Des rôles modèles plutôt que des statistiques
Afin de relever ce défi, qualifié de « lancinant » par Jean-Claude Laroche, plusieurs voix insistent sur l'importance de proposer des « role models » aux jeunes filles, dès le lycée, voire dès le collège, car c'est là où se jouent les prémices de l'orientation professionnelle. Un récent article paru dans le média The Conversation apporte d'ailleurs un éclairage intéressant sur la manière d'intervenir auprès des jeunes filles. Dans celui-ci, Marion Monnet, maîtresse de conférences en économie à l'Université de Bourgogne-UBFC, retranscrit les résultats d'une étude d'impact réalisée à l'occasion du programme « For girls in science » de la fondation L'Oréal. « Les intervenantes qui ont été les plus efficaces pour faire changer l'orientation des jeunes filles sont celles qui ont réussi à susciter l'intérêt des filles pour les métiers scientifiques. Celles ayant plus insisté sur la sous-représentation des femmes dans les métiers ne sont en moyenne pas parvenues à modifier les choix d'orientation », note l'auteure.
Dans le domaine de l'IT, plusieurs associations oeuvrent pour proposer des role models, montrer la diversité et l'intérêt des métiers du numérique et donner de la visibilité aux femmes travaillant dans le secteur (un point sur lequel les médias ont aussi leur rôle à jouer). C'est le cas, par exemple, de FrenchWomenCIO, association co-fondée par Malika Mir, Christine Debray et Caroline Raveton, ou encore du Cefcys (Cercle des femmes de la cybersécurité), présidé par Nacira Guerroudji-Salvan.
Un sexisme qui perdure
Toutes ces actions sont essentielles. Toutefois, pour parvenir à davantage de parité dans le secteur IT, tout ne doit pas reposer uniquement sur les épaules des femmes. Cela nécessite aussi l'engagement de leurs pairs, notamment pour lutter contre des stéréotypes qui peuvent décourager les femmes de s'orienter vers le secteur technologique - comme les fameux sweats à capuche associés à la cybersécurité. Les employeurs, eux aussi ont un rôle à jouer, notamment en luttant contre les comportements et propos sexistes au travail, qui peuvent détourner les femmes d'une carrière dans l'IT. Selon l'étude Gender Scan, 46% des femmes travaillant dans le secteur technologique ont vécu de telles situations, un taux supérieur de 8% à la moyenne dans les autres secteurs.

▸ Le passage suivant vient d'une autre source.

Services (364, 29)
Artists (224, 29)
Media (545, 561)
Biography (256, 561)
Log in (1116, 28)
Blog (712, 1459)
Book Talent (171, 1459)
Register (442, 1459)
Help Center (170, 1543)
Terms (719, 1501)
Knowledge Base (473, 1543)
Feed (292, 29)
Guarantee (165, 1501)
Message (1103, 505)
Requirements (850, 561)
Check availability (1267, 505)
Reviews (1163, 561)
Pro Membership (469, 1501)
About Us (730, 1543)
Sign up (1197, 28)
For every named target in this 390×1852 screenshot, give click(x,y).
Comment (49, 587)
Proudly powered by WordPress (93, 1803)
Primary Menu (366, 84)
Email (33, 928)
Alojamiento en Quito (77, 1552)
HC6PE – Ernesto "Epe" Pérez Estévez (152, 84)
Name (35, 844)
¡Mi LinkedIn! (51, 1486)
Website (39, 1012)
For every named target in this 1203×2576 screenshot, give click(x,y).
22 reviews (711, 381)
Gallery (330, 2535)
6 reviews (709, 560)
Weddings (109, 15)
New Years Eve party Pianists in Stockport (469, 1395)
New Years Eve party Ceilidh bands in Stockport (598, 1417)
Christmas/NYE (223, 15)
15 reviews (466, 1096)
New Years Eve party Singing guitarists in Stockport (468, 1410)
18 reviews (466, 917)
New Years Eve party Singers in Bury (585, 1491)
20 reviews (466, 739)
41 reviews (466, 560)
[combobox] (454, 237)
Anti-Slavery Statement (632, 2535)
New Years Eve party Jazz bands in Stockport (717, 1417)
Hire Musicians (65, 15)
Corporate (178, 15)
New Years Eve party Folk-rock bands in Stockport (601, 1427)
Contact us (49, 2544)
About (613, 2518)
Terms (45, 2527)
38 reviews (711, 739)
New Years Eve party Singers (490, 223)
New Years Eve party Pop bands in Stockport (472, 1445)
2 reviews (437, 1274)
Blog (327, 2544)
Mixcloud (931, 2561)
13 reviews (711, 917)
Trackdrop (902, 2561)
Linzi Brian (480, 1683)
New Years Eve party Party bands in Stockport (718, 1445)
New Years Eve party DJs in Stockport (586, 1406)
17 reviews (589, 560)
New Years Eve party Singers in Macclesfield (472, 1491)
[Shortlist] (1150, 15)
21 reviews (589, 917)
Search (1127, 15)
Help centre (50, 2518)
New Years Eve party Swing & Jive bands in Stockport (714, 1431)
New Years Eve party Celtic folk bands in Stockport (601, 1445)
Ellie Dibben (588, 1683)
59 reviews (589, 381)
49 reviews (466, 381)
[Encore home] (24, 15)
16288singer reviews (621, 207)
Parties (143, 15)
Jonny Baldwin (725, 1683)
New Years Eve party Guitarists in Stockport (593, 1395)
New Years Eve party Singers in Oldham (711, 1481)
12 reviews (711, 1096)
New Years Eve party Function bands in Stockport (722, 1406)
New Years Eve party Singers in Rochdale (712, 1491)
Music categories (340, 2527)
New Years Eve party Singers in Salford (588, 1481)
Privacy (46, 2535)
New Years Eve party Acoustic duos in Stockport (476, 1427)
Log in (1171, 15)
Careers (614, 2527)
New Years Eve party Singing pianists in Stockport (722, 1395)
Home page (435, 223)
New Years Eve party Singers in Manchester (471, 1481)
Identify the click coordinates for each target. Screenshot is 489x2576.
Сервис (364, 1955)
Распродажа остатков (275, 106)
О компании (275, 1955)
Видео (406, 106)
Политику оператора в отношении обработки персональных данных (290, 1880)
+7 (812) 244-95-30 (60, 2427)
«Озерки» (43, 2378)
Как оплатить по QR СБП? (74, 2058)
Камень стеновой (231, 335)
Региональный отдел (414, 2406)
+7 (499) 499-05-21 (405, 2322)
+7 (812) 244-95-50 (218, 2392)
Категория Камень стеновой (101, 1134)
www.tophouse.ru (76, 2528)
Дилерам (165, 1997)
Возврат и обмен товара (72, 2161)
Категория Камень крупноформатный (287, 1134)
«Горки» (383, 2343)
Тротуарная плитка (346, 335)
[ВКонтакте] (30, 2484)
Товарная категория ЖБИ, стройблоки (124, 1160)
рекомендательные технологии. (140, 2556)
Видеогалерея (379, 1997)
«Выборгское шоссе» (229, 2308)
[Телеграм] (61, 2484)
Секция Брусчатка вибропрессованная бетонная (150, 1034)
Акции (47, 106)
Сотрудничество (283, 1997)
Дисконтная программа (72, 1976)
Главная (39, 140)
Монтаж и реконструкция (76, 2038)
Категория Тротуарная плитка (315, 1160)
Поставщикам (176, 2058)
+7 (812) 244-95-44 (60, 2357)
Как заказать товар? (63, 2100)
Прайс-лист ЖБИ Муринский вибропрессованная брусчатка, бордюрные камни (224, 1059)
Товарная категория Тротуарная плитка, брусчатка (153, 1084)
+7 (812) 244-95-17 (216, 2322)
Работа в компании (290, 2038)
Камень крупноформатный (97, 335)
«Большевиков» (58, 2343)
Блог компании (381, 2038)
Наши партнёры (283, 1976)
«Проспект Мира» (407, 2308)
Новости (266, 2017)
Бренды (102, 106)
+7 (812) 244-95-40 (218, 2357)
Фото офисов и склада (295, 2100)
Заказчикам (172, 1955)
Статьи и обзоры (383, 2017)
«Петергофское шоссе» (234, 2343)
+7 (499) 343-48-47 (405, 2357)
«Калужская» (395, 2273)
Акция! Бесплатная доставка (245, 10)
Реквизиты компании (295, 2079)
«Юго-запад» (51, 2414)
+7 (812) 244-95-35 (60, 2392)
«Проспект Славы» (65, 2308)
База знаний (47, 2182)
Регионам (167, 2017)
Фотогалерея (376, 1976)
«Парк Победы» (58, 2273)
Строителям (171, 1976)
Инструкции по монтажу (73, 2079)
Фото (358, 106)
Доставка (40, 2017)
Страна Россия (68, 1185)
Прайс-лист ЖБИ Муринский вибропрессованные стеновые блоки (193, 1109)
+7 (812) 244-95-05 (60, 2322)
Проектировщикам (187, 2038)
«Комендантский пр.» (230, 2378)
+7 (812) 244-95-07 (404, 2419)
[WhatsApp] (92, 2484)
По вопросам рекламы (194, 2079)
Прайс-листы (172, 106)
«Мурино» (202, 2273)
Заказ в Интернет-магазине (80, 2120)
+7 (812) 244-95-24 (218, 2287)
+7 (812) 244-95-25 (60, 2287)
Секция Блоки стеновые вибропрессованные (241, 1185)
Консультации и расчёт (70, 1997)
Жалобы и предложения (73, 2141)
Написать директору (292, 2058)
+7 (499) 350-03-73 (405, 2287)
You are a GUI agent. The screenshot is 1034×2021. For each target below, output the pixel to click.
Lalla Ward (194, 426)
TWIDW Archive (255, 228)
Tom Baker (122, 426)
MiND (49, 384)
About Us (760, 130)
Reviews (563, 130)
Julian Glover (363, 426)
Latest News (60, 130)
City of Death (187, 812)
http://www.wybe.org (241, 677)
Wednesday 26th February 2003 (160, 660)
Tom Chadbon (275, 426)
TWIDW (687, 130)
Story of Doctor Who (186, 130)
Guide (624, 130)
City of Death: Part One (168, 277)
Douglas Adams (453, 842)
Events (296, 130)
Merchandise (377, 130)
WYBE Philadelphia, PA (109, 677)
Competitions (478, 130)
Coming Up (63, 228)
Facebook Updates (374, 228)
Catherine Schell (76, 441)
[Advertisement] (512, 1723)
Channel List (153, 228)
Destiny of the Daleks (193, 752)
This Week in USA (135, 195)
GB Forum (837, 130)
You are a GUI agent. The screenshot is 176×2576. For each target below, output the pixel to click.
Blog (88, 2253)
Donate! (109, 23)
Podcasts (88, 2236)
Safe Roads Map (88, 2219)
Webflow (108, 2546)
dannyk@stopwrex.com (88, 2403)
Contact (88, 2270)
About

Enfin, d'autres actions peuvent être portées au niveau de l'Etat ou de la filière. Le Cigref travaille sur ces aspects, notamment par le biais de son délégué général, Henri d'Agrain, qui est également co-président de l'association Femmes@Numérique avec Corinne Dajon. A la suite des Assises de la féminisation des métiers et filières du numérique, neuf associations, dont le Cigref et Numeum, se sont ainsi regroupées pour publier 14 propositions de mesures pour favoriser une culture plus égalitaire autour du numérique, revaloriser l'enseignement scientifique, sensibiliser aux biais de genre et développer l'attractivité de la filière numérique, et, enfin, bâtir des conditions favorables pour permettre aux femmes de faire carrière dans le numérique.